### WORK TASK
The listing below holds a line with "SZUKANIE ZAAWANSOWANE (504, 66)" and a later line with "Pantalla Elástica (36, 2069)". Write out those two lines and every line between them, exactly, and nothing else.

### DATA
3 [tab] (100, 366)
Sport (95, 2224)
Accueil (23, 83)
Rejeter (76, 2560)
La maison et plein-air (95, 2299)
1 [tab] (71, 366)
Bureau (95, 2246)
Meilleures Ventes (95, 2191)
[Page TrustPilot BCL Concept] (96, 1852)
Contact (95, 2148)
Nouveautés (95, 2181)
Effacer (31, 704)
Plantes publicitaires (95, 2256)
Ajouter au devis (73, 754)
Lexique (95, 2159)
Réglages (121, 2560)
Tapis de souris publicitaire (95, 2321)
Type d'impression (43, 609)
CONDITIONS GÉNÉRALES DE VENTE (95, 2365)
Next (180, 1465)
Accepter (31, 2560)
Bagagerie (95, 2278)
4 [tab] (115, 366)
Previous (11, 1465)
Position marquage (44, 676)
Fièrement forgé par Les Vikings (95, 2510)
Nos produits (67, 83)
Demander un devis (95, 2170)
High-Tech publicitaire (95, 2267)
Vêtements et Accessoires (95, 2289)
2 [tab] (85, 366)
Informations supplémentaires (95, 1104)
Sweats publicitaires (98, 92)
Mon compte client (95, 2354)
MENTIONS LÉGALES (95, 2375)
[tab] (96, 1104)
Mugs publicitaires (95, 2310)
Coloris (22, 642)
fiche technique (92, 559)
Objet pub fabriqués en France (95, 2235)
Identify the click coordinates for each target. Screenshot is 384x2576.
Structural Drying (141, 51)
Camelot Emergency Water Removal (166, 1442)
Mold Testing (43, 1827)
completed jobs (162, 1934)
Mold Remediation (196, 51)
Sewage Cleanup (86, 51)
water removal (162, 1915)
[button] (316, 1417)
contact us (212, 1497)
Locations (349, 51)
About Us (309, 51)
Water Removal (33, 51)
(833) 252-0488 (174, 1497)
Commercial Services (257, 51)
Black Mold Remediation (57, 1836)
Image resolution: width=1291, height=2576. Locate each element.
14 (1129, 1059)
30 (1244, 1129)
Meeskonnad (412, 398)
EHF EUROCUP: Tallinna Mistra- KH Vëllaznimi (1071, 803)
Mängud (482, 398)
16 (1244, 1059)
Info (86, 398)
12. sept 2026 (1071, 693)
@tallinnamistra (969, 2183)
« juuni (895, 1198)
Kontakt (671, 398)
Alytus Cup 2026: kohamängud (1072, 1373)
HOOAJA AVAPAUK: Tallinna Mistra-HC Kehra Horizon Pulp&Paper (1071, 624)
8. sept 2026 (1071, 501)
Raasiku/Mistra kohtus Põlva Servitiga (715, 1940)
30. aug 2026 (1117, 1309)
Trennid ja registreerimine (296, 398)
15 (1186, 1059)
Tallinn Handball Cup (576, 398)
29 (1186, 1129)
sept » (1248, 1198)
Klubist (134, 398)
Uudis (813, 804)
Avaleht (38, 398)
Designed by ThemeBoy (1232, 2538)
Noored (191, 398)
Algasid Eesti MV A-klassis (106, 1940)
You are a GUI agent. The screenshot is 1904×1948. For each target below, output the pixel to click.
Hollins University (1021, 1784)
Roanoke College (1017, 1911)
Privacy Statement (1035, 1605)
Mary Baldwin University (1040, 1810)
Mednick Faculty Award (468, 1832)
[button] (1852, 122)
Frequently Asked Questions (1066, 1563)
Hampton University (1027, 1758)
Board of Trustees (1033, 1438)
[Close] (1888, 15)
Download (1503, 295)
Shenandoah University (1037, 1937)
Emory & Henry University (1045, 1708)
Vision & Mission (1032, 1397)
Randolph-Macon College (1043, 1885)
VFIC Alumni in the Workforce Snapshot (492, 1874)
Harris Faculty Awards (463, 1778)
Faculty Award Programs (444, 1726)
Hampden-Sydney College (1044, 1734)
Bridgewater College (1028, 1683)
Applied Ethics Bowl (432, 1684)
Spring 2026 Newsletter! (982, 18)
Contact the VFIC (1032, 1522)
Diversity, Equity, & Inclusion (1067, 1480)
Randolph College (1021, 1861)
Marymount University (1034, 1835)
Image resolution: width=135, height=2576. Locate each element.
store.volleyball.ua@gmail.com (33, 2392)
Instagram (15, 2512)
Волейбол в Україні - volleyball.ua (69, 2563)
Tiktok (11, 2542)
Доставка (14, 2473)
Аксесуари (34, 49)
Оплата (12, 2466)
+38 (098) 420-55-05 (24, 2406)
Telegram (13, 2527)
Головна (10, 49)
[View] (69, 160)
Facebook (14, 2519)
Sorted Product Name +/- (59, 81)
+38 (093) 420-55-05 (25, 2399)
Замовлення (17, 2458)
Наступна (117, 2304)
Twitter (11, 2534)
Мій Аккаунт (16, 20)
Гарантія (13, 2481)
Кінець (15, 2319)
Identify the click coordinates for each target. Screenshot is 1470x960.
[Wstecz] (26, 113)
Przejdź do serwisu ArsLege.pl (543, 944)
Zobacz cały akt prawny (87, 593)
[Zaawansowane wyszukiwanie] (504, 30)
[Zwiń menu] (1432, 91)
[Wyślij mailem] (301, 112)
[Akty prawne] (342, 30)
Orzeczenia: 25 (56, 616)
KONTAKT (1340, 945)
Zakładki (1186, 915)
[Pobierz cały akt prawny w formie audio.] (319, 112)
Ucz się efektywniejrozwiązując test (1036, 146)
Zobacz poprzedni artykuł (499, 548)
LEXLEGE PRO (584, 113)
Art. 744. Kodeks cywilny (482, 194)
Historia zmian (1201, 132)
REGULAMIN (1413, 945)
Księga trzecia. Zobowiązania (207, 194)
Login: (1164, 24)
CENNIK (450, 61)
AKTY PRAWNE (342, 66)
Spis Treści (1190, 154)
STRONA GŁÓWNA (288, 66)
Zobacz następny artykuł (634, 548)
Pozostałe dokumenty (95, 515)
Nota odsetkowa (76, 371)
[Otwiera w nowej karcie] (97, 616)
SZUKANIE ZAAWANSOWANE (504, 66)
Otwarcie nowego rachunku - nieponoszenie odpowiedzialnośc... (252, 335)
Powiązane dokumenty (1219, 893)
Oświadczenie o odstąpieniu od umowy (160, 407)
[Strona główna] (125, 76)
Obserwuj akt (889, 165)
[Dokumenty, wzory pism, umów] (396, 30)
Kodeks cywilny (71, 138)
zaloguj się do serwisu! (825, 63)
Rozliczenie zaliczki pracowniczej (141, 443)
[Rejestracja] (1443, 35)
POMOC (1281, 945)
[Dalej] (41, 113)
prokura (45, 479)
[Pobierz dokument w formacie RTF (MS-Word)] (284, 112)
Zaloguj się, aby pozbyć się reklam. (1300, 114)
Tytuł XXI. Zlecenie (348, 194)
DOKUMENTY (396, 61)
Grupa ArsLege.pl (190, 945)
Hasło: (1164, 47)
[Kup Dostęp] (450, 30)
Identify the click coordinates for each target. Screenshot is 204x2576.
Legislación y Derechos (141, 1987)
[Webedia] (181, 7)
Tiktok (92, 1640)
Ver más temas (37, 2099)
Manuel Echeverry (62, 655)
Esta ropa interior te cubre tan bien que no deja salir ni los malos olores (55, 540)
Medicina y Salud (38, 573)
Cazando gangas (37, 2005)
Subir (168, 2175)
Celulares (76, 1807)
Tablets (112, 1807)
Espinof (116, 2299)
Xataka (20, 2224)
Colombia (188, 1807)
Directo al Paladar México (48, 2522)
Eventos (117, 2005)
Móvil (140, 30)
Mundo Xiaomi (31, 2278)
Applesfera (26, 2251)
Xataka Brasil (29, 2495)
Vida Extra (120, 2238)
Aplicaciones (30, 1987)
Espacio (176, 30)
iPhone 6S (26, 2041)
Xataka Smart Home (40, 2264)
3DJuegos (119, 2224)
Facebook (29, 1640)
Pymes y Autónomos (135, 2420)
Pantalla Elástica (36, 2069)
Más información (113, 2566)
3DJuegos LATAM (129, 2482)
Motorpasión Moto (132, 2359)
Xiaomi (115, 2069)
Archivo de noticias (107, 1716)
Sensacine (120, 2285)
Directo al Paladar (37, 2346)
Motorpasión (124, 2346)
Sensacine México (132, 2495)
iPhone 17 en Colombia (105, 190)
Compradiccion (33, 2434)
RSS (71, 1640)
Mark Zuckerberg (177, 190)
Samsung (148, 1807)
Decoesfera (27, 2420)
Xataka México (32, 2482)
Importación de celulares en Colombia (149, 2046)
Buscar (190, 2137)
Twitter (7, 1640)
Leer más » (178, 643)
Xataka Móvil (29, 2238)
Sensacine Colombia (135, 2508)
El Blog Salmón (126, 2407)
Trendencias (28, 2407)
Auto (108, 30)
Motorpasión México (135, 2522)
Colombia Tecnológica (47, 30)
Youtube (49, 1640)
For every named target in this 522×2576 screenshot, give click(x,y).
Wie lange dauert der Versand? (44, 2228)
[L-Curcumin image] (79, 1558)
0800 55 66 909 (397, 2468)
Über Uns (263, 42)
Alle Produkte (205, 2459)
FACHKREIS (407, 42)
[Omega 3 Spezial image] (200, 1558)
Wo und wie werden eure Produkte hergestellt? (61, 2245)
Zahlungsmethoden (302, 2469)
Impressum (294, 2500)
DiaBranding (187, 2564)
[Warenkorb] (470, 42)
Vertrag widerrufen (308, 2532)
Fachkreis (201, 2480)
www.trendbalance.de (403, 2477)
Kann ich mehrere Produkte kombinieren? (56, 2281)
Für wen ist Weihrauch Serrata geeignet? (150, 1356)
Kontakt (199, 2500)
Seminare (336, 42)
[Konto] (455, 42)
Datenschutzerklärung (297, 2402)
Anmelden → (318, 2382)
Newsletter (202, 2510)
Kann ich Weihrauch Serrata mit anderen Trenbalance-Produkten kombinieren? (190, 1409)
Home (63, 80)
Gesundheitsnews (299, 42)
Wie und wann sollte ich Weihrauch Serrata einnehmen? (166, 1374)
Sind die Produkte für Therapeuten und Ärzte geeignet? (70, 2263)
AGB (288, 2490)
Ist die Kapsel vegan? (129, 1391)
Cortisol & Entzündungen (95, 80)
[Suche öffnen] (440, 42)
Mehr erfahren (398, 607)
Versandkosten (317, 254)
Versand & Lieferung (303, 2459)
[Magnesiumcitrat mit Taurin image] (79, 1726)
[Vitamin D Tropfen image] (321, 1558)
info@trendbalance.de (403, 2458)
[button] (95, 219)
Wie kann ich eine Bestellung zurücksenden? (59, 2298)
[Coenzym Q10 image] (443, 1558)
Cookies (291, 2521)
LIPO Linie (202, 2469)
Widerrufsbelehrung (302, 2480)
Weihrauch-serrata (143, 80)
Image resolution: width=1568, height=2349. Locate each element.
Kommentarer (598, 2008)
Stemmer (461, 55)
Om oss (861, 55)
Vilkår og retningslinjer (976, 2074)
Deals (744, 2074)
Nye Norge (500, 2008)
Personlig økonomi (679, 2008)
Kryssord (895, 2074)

### OUTPUT OF THE EXERCISE
SZUKANIE ZAAWANSOWANE (504, 66)
Otwarcie nowego rachunku - nieponoszenie odpowiedzialnośc... (252, 335)
Powiązane dokumenty (1219, 893)
Oświadczenie o odstąpieniu od umowy (160, 407)
[Strona główna] (125, 76)
Obserwuj akt (889, 165)
[Dokumenty, wzory pism, umów] (396, 30)
Kodeks cywilny (71, 138)
zaloguj się do serwisu! (825, 63)
Rozliczenie zaliczki pracowniczej (141, 443)
[Rejestracja] (1443, 35)
POMOC (1281, 945)
[Dalej] (41, 113)
prokura (45, 479)
[Pobierz dokument w formacie RTF (MS-Word)] (284, 112)
Zaloguj się, aby pozbyć się reklam. (1300, 114)
Tytuł XXI. Zlecenie (348, 194)
DOKUMENTY (396, 61)
Grupa ArsLege.pl (190, 945)
Hasło: (1164, 47)
[Kup Dostęp] (450, 30)
Identify the click coordinates for each target. Screenshot is 204x2576.
Legislación y Derechos (141, 1987)
[Webedia] (181, 7)
Tiktok (92, 1640)
Ver más temas (37, 2099)
Manuel Echeverry (62, 655)
Esta ropa interior te cubre tan bien que no deja salir ni los malos olores (55, 540)
Medicina y Salud (38, 573)
Cazando gangas (37, 2005)
Subir (168, 2175)
Celulares (76, 1807)
Tablets (112, 1807)
Espinof (116, 2299)
Xataka (20, 2224)
Colombia (188, 1807)
Directo al Paladar México (48, 2522)
Eventos (117, 2005)
Móvil (140, 30)
Mundo Xiaomi (31, 2278)
Applesfera (26, 2251)
Xataka Brasil (29, 2495)
Vida Extra (120, 2238)
Aplicaciones (30, 1987)
Espacio (176, 30)
iPhone 6S (26, 2041)
Xataka Smart Home (40, 2264)
3DJuegos (119, 2224)
Facebook (29, 1640)
Pymes y Autónomos (135, 2420)
Pantalla Elástica (36, 2069)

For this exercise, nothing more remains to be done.